--- Source data ---

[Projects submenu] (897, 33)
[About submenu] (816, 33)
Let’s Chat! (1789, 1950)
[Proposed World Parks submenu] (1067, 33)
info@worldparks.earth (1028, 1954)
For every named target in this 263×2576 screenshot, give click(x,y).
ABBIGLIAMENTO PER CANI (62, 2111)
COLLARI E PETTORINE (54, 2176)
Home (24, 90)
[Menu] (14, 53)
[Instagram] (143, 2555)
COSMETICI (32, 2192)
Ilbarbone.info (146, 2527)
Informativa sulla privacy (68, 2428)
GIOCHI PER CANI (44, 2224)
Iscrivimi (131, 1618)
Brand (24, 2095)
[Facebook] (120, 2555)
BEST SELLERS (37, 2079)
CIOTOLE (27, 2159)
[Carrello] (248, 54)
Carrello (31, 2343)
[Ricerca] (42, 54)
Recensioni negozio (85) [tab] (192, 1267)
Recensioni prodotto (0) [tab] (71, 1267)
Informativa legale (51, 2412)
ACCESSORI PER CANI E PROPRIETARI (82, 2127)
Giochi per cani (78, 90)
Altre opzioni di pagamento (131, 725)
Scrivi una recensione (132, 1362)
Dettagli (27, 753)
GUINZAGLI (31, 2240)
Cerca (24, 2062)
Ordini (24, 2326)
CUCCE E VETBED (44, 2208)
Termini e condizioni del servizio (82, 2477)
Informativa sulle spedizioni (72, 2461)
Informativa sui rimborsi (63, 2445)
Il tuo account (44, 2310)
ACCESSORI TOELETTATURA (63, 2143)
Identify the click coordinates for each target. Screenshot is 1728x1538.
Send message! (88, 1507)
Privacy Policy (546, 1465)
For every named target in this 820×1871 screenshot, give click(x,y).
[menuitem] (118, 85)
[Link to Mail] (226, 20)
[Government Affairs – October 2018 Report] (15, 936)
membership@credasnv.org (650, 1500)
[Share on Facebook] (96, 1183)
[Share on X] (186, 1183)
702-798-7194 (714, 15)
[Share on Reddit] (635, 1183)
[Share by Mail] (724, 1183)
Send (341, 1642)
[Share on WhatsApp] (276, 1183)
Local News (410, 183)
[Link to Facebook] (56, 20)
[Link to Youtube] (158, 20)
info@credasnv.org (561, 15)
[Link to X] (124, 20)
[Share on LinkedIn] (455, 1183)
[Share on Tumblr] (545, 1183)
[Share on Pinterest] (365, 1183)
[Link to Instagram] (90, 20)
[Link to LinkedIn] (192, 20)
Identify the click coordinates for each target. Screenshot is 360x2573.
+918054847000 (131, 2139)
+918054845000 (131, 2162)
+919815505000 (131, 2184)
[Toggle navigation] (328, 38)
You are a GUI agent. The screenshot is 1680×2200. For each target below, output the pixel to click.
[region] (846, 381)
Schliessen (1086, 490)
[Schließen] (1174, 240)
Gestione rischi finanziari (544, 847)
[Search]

---

Assigned task:
All that is wanted is a faithful reproduction of the line above with "[Share on Tumblr] (545, 1183)", the line with "[Toggle navigation] (328, 38)", and every line in between.

Solution to this exercise:
[Share on Tumblr] (545, 1183)
[Share on Pinterest] (365, 1183)
[Link to Instagram] (90, 20)
[Link to LinkedIn] (192, 20)
Identify the click coordinates for each target. Screenshot is 360x2573.
+918054847000 (131, 2139)
+918054845000 (131, 2162)
+919815505000 (131, 2184)
[Toggle navigation] (328, 38)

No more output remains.